EXERCISE GOAL: Reproduce the material from the line with "Open De-Noiser factory" up to and including the line with "(x=30, y=112)", substituting "drop-down menu" for "dropdown" and leaving everything else unchanged.

(Item-finding records)
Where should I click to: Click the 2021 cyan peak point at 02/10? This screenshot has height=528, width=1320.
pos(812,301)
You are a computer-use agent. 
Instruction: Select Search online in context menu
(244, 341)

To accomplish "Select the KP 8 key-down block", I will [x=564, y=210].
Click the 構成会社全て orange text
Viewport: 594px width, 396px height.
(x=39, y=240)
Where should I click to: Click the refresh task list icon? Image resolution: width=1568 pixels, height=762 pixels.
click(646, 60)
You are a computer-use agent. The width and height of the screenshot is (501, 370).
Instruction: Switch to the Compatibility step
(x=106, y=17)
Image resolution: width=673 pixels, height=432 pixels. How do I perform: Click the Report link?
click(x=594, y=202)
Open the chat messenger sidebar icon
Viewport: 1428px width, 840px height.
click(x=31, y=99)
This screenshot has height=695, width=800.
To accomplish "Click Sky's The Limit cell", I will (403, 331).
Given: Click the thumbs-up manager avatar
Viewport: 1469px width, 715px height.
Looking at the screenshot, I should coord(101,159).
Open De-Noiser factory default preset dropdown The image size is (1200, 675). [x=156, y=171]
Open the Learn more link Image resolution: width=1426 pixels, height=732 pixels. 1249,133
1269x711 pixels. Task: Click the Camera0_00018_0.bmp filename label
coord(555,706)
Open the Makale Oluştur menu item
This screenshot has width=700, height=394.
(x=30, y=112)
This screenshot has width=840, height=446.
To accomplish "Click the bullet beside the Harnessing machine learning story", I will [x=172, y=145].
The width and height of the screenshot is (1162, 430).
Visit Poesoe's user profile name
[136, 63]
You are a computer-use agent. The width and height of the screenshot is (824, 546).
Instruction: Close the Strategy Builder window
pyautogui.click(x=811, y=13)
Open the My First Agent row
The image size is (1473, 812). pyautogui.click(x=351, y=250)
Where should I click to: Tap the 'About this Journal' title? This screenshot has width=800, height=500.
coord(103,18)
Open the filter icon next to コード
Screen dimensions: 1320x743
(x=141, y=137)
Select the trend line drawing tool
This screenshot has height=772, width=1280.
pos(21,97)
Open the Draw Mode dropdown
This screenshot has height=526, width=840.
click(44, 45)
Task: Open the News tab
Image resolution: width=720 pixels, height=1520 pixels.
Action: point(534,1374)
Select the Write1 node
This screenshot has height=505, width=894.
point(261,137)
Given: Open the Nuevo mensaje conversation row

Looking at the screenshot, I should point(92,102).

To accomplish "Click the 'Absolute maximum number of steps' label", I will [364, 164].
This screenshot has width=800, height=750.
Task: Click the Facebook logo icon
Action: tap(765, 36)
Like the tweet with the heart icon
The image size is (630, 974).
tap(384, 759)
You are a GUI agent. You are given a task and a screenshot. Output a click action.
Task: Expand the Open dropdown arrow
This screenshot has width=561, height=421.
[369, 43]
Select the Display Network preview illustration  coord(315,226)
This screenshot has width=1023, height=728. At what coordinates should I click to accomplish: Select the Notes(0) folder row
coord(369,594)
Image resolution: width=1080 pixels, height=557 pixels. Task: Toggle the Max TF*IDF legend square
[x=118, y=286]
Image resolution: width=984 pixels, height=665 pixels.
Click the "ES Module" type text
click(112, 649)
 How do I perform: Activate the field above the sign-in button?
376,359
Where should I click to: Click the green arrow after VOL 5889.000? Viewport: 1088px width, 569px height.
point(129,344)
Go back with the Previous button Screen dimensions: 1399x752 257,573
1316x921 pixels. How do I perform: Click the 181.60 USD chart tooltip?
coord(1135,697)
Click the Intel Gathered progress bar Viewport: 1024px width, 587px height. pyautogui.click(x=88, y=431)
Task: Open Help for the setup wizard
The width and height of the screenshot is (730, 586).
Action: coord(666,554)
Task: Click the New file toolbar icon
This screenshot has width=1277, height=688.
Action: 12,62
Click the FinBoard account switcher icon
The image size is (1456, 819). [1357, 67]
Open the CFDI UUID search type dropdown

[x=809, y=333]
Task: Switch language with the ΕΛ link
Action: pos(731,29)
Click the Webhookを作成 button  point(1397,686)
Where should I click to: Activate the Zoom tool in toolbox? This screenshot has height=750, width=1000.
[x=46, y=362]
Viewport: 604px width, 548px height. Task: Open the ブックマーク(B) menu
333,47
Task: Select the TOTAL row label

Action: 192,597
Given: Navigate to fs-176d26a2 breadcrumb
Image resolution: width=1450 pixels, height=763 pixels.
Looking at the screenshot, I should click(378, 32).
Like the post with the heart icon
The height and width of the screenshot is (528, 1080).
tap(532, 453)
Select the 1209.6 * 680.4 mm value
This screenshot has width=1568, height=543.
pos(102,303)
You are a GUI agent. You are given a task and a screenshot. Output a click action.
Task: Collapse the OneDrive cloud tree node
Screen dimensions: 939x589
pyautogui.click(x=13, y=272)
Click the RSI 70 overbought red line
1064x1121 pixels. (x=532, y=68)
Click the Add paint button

TASK SOLUTION:
Open De-Noiser factory default preset drop-down menu The image size is (1200, 675). [x=156, y=171]
Open the Learn more link Image resolution: width=1426 pixels, height=732 pixels. 1249,133
1269x711 pixels. Task: Click the Camera0_00018_0.bmp filename label
coord(555,706)
Open the Makale Oluştur menu item
This screenshot has width=700, height=394.
(x=30, y=112)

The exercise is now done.